● Document passage:
..............................
Thursday, December 24, 2009

Learners as teachers

Kids are really good at asking questions? That's what they do.

"Dad, how do engines work?" "Mum, where do babies come from?" "Grandma, why do you have so many wrinkles?" "Mr. Sparks, why does the light shine?" "Josie, why do you have an innie and I have an outie?"

We teachers have become very good at giving answers to their questions. And asking closed questions to see whether they have learned what we have told them. We have become "knowledge tellers", content experts, the sage on the stage and the font of all wisdom, which many of today's interactive kids regard as "totally boring".

But we also use questions to control behaviour. The threat of embarrassment when they give the wrong response (think Pavlov's dogs).  So kids look stupid in front of their peers. And shut the heck up, to stay out of trouble.

No wonder kids stop asking questions.

But what if we could capitalise on this early thirst for knowledge. And get kids to ask fabulous questions and discover the knowledge for themselves, like inquisitive scientists or mathematicians.

It's what business is doing. Shifting the work to the customer. We happily push a trolley around a supermarket to fetch the groceries ourselves. We now get cash from automatic teller machines. We book hotels, hire cars and flights on the Internet. In some eateries we serve ourselves.

What I have in mind is for kids to REALLY teach themselves. Design the lessons. Facilitate workshops. Act as mentors. Help others. Work things out for themselves. Discover knowledge for themselves.
..............................
Reproduce the entire blog post on learners as teachers, word for word.

● Dataset excerpt:
..............................
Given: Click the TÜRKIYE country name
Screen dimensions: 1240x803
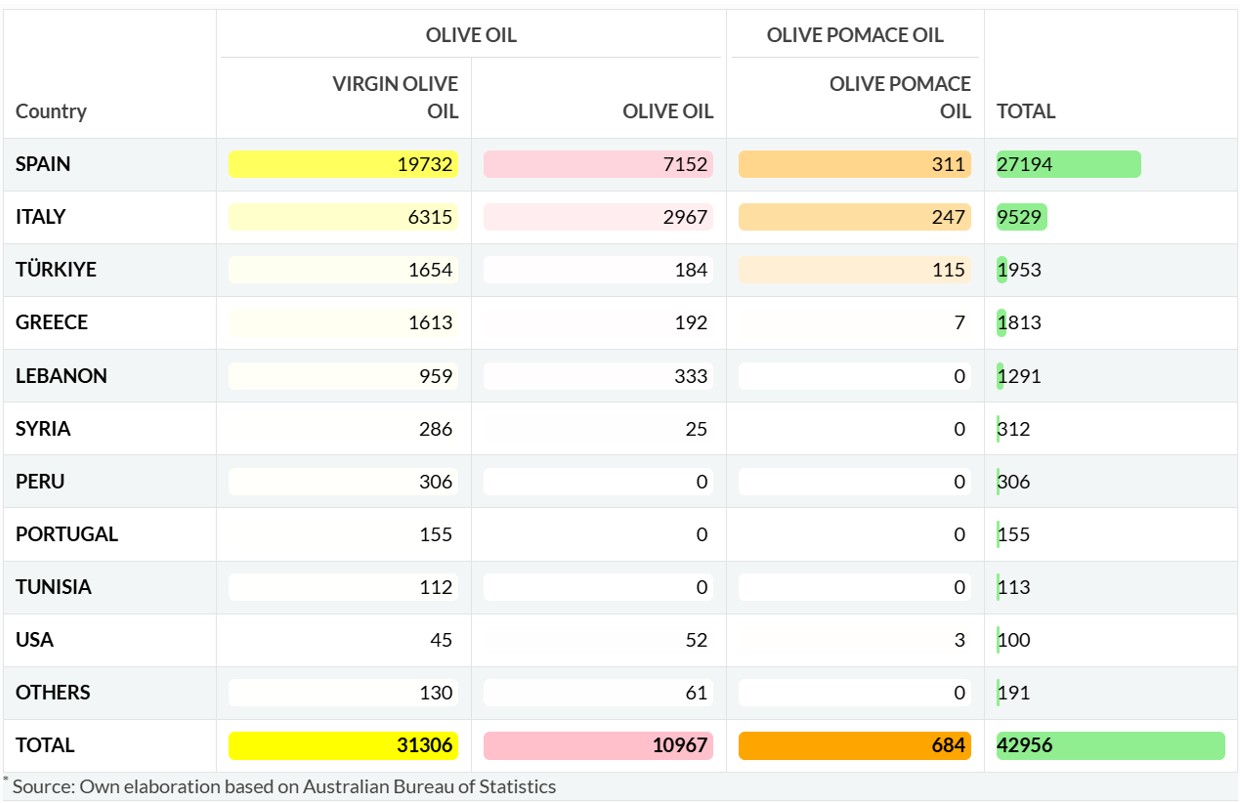Looking at the screenshot, I should pyautogui.click(x=56, y=270).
..............................
● Answer:
Thursday, December 24, 2009

Learners as teachers

Kids are really good at asking questions? That's what they do.

"Dad, how do engines work?" "Mum, where do babies come from?" "Grandma, why do you have so many wrinkles?" "Mr. Sparks, why does the light shine?" "Josie, why do you have an innie and I have an outie?"

We teachers have become very good at giving answers to their questions. And asking closed questions to see whether they have learned what we have told them. We have become "knowledge tellers", content experts, the sage on the stage and the font of all wisdom, which many of today's interactive kids regard as "totally boring".

But we also use questions to control behaviour. The threat of embarrassment when they give the wrong response (think Pavlov's dogs).  So kids look stupid in front of their peers. And shut the heck up, to stay out of trouble.

No wonder kids stop asking questions.

But what if we could capitalise on this early thirst for knowledge. And get kids to ask fabulous questions and discover the knowledge for themselves, like inquisitive scientists or mathematicians.

It's what business is doing. Shifting the work to the customer. We happily push a trolley around a supermarket to fetch the groceries ourselves. We now get cash from automatic teller machines. We book hotels, hire cars and flights on the Internet. In some eateries we serve ourselves.

What I have in mind is for kids to REALLY teach themselves. Design the lessons. Facilitate workshops. Act as mentors. Help others. Work things out for themselves. Discover knowledge for themselves.